> **Excerto fornecido**:
Presidente do Banif O líder e principal accionista do Banif, aconselha os portugueses a emigrarem, pois nos próximos anos não vão ser criados novos empregos em Portugal. Os mais jovens devem olhar para o Brasil e para Angola, onde existem grandes oportunidades. O banqueiro admite que os resultados do Banif em 2009 não vão ser famosos, mas lembra que o esforço feito para adquirir a Tecnicrédito (Banco Mais) e a Global - 370 milhões de euros - vai permitir crescer na área do crédito ao consumo e seguradora.

O que vai acontecer à economia portuguesa, quando o BCE subir os juros?

Como Portugal é um grande devedor, vai ser um grande sofredor. Temos um grande endividamento, público e privado, o que irá reflectir-se na economia.

Em termos do Banif, qual vai ser o impacto de uma subida?

Vai afectar pela negativa. Quando a taxa de juro subir, um, dois, três pontos, o que vai acontecer é a falta de cumprimento por parte dos devedores.

Aumenta o crédito malparado?

Os bancos, no geral, contam que o crédito malvencido não melhore nos próximos meses e pode ser que se mantenha, pois houve uma grande limpeza de carteira.

Quais as suas expectativas para o final do ano? Os resultados do Banif, embora não sendo maus, tendo em conta a conjuntura, também não foram brilhantes [40,9 milhões de euros no 3º trimestre].

Não foram brilhantes, fizemos menos 18 por cento do que no ano anterior. Esperamos que o fecho de 2009 esteja em linha com a situação actual.

Da ordem de grandeza dos lucros registados em 2008 [59,2 milhões de euros, queda de 41,4 por cento]?

Não, daqueles que levamos agora e que já são inferiores aos do ano passado.

> **Trabalho pedido**:
Reproduz, sem alterações, o trecho da entrevista desde "Vai afectar pela" até "41,4 por cento]?". Estes registos não têm qualquer relação com a entrevista.

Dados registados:
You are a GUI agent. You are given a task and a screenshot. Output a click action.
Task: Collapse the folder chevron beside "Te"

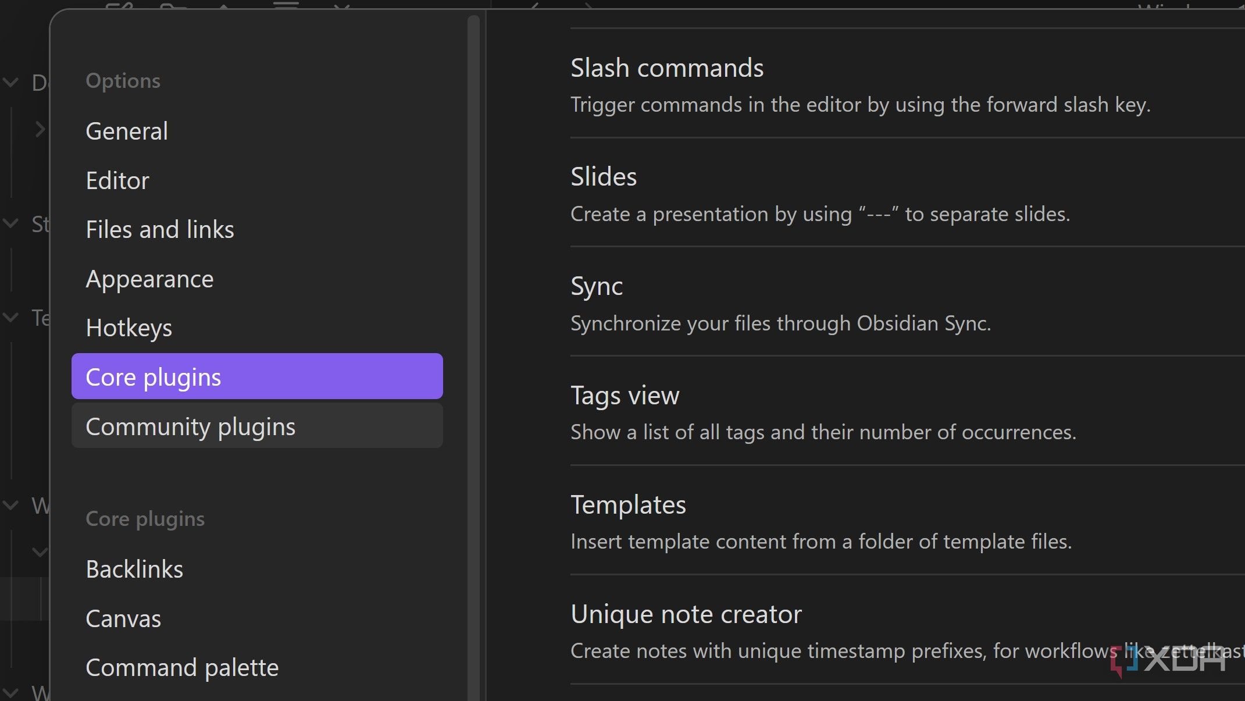10,318
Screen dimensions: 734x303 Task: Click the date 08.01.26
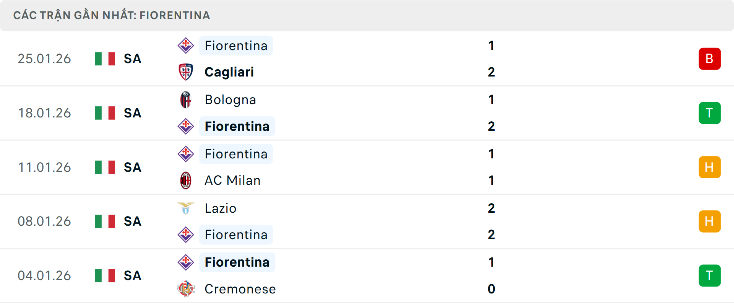[x=44, y=221]
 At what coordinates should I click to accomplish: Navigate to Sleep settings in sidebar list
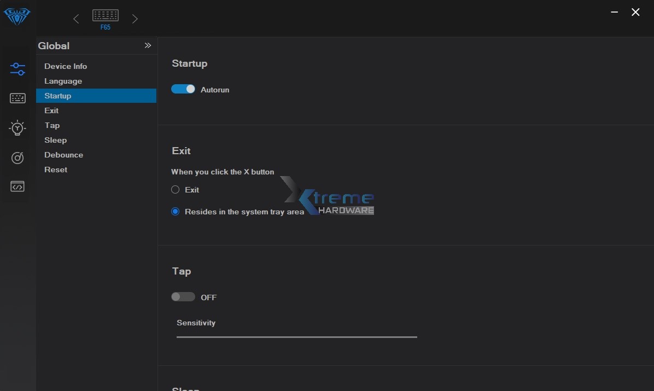coord(55,140)
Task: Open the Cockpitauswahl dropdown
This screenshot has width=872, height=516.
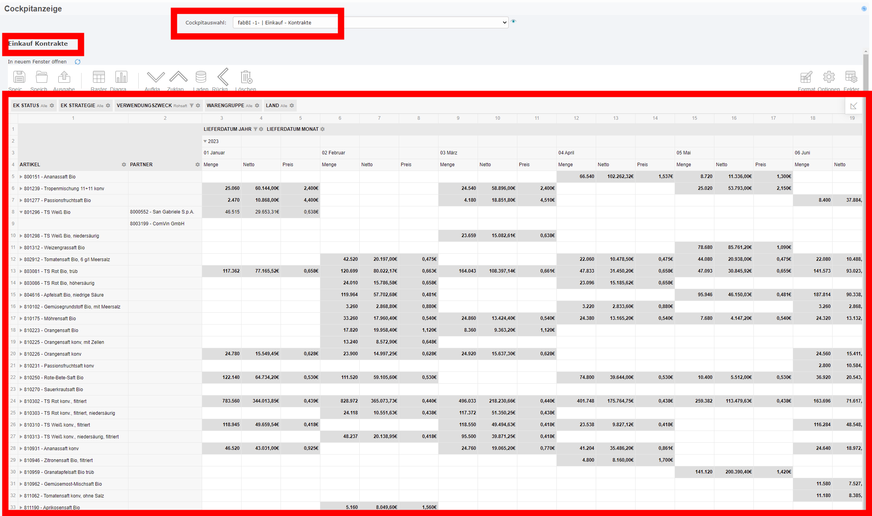Action: tap(370, 22)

> **Resposta ao exercício**:
Vai afectar pela negativa. Quando a taxa de juro subir, um, dois, três pontos, o que vai acontecer é a falta de cumprimento por parte dos devedores.

Aumenta o crédito malparado?

Os bancos, no geral, contam que o crédito malvencido não melhore nos próximos meses e pode ser que se mantenha, pois houve uma grande limpeza de carteira.

Quais as suas expectativas para o final do ano? Os resultados do Banif, embora não sendo maus, tendo em conta a conjuntura, também não foram brilhantes [40,9 milhões de euros no 3º trimestre].

Não foram brilhantes, fizemos menos 18 por cento do que no ano anterior. Esperamos que o fecho de 2009 esteja em linha com a situação actual.

Da ordem de grandeza dos lucros registados em 2008 [59,2 milhões de euros, queda de 41,4 por cento]?